And the third, the people drafting third got the right player like nine out of 24 times.
Like that's a third pick in the draft.
That's the third pick in the draft, right?
And to me like every year.
And that's not even that bad.
No.
That's why when I say like like how confident are you in your value?
I'm not because even like the best of the best, the professionals who devote their entire lives of this, they can't be confident.
And every spring when we get to, you know, on the NFL calendar, it's the, all right, let's redraft last year's draft.
And if you looked at, you know, if you're ranking receivers right now, you're ranking Brian Thomas Jr., who was a middle of the first round pick, ahead of Marvin Harrison, Jr., who was the number three pick and everybody's favorite, or number four pick and everybody's favorite wide receiver from a year ago.
And six months later, we're like, oh, yeah, he's definitely better, right?
And so people get up in arms, I say people as in like fans, readers, viewers, like get up in arms about people that are off the wall in terms of, you know, in their minds away from consensus in terms of ranking.
But then we are so willing to just, all right, now we're going to pivot six months later.

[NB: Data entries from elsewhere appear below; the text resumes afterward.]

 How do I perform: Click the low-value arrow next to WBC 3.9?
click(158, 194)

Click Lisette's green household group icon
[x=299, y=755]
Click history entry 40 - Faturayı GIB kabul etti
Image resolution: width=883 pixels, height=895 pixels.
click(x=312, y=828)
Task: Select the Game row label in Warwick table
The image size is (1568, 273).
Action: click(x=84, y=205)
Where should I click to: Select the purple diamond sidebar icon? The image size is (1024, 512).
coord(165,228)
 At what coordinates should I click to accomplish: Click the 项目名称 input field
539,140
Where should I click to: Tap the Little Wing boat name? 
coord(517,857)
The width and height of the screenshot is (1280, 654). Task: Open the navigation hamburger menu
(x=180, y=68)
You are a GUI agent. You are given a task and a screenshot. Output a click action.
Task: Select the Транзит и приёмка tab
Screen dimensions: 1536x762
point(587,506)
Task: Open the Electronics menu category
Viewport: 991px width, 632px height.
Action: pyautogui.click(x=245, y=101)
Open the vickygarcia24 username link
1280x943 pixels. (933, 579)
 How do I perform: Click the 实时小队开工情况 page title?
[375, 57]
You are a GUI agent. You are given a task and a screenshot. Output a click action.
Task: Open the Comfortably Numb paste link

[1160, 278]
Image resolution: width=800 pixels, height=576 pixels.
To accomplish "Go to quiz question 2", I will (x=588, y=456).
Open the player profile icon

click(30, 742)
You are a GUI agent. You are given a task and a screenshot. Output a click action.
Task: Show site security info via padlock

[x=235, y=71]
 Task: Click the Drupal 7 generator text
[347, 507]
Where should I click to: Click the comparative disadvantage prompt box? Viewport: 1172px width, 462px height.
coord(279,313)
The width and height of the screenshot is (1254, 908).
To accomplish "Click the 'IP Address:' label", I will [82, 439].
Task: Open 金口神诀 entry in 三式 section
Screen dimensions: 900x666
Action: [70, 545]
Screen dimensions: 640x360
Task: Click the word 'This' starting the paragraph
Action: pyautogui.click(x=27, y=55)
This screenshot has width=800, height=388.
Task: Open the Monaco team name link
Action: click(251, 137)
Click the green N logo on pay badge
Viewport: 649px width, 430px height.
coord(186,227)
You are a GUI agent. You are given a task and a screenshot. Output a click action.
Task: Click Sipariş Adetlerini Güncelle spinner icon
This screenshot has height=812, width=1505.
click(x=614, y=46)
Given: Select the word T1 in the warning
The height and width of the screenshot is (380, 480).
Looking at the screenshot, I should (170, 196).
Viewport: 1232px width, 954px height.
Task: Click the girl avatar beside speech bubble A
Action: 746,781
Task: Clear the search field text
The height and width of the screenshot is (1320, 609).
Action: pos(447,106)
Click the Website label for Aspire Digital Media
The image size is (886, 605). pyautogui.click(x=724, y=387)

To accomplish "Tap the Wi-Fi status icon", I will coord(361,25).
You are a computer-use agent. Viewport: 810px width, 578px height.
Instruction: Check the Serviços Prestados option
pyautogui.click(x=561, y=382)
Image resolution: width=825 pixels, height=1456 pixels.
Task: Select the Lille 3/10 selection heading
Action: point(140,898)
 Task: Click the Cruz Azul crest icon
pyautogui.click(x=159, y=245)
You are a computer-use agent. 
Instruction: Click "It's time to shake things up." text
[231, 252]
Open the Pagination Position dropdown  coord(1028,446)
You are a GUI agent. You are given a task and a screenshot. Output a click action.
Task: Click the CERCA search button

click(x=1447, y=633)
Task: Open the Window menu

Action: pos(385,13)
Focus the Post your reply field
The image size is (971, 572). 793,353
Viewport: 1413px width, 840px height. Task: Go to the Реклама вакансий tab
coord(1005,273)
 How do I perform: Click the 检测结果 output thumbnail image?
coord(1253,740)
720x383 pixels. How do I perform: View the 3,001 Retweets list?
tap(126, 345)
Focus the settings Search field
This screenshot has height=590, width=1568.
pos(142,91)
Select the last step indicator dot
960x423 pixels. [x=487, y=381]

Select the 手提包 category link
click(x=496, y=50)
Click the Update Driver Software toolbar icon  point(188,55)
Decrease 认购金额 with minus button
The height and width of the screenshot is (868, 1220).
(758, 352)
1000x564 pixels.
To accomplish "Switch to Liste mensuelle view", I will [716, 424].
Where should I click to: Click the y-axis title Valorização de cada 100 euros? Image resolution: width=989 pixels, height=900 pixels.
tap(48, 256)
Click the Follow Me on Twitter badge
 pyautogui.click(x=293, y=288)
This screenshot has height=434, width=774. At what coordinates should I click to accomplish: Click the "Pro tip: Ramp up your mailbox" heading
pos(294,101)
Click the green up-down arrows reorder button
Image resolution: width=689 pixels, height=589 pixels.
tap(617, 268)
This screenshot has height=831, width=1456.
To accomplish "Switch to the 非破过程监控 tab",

There's no reason for that.
You have to understand that, you know, we're going to be wrong.
Sometimes you're going to be right.
Yeah.
And I think for my perspective, I mean, I really have to couch my opinions because I know that I'm not evaluating as large of a sample.
as the scouts are.
Like, I just, I just don't have access to the kinds of, you know, even just talking about
viewing.
Like, I can't watch, you know, half a guy's games or, you know, six to eight games, you know,
in a 12-game season or however much, I remember how many games they play in college football
these days in a season.
But I have to, I have to more look at my draft boards, not as like, this is it and this
is the end-all-be-all.
More like these, this is my ranking of the guys that I've obviously watched, but also the guys
that have the traits that I value.
Like, I did an article last week on, like, my 10 favorite players in the draft,
and I made it clear that, like, they're not, these aren't the 10 best players in the draft.
Some of these guys I have, like, a second round grade two,
but they're the guys that have the traits that I personally value the most,
and these are the guys that, if the Flyers were to take,
I'd be very excited to cover him and to follow him closely for the next, you know,
four, five, six, however many years it takes for them to become full-time NHL players or bust.
But, like, I just kind of keep an idea of, like, this is what I,
like in a player. These are the traits I value. And naturally, these are the guys that are
going to be higher on my board than they might be on another person's board. Doesn't necessarily mean
my board is right. Doesn't mean my ranking is right. It's just that these are the types of players
that I value and therefore I'm going to rank them higher.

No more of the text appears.